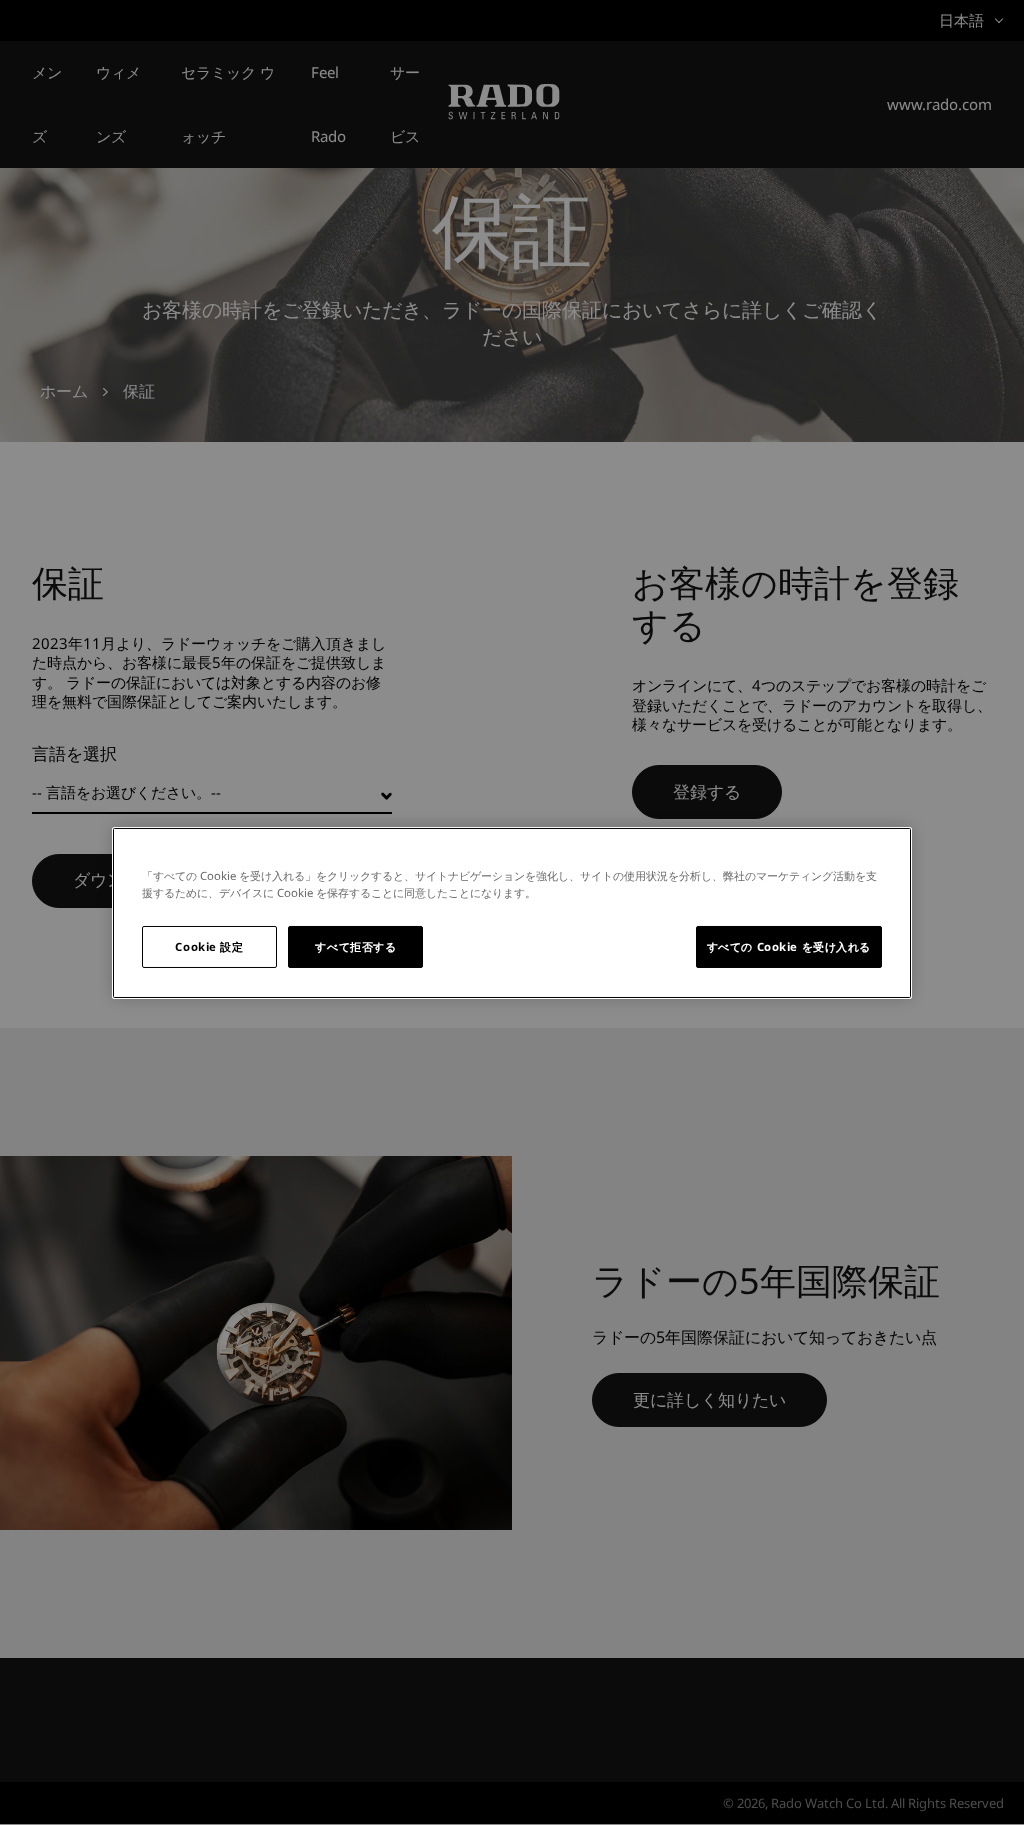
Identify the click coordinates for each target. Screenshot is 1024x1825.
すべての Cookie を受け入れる (789, 946)
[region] (512, 912)
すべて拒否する (355, 946)
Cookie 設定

────────────────────────────────────────

WORK TO BE COMPLETED: Each record is to be copied word for word, with no images carried over.

ANSWER TO THE PROBLEM:
Identify the click coordinates for each target. Screenshot is 1024x1825.
すべての Cookie を受け入れる (789, 946)
[region] (512, 912)
すべて拒否する (355, 946)
Cookie 設定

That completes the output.